El “poder constituyente”, decía Sieyés, es el reconocimiento de que cada individuo tiene el derecho a decidir sobre su forma de gobierno. Se trata, sin embargo, de una noción contradictoria. El poder constituyente de los ciudadanos les permite promulgar una constitución que decidirá quienes son los ciudadanos que podían elaborar una constitución. La constitución americana comienza con la afirmación de su autor “We the People”. Para que esta frase tenga sentido, el “Pueblo” ya debía estar constituido como tal. Toda constitución se basa en una preconstitución, y llevado esto a sus últimas consecuencias, al final es la humanidad entera (“Nosotros los humanos”) los que deberían autoafirmarse como dotados de “poder constituyente”.

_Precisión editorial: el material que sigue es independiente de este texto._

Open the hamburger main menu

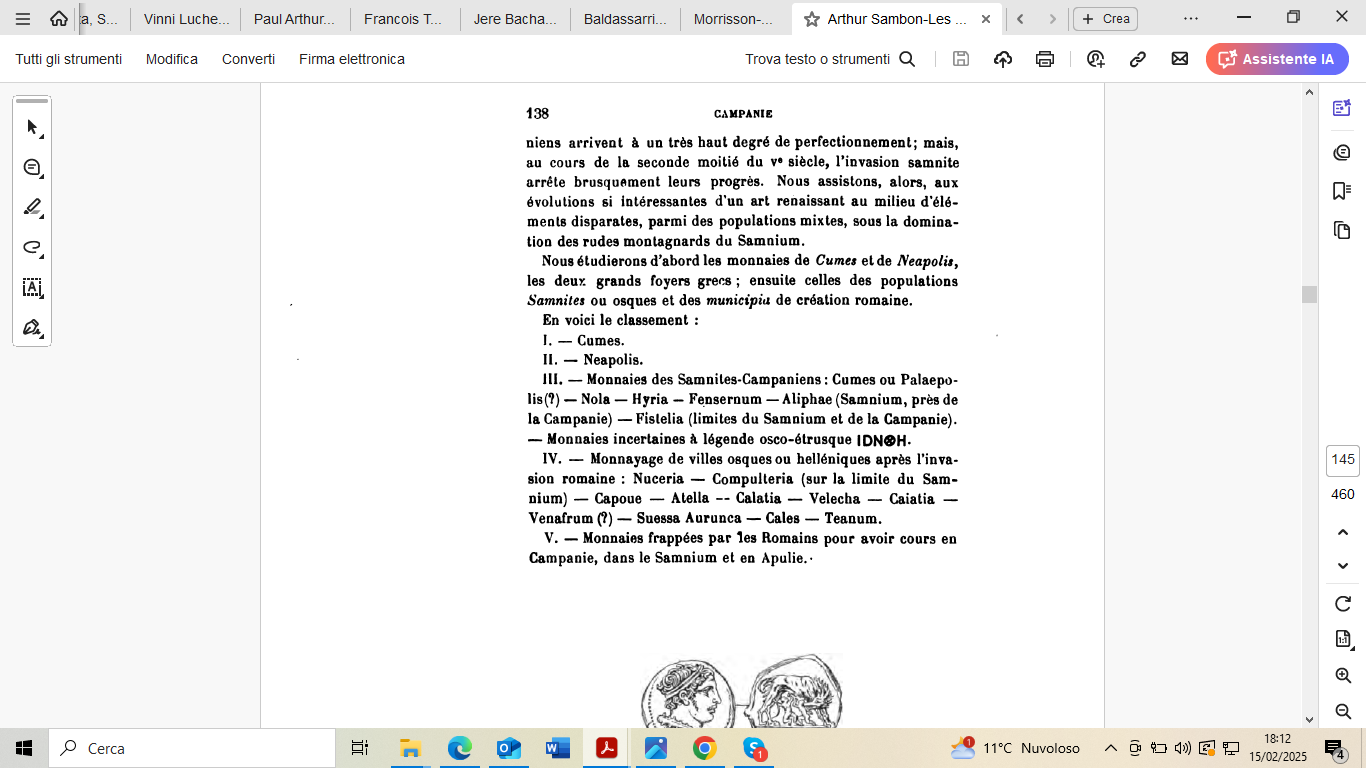23,19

Mientras tanto, vivimos en un mundo con lealtades y fervores nacionalmente compartimentados, y con derechos nacionalmente protegidos, a los que tenemos acceso a través de los canales de la nacionalización. Los apátridas no tienen derechos. Esto explica la tesis de estos últimos post. Las relaciones internacionales se rigen por el derecho de la fuerza, porque no tenemos un sistema real de derecho internacional fundado en una constitución universal basada en el reconocimiento del “poder constituyente de todos los seres humanos”. Lo que ha resuelto gran parte de los problemas políticos internos no hemos sido capaces de aplicarlo al ámbito internacional. Deberíamos identificar a los culpables.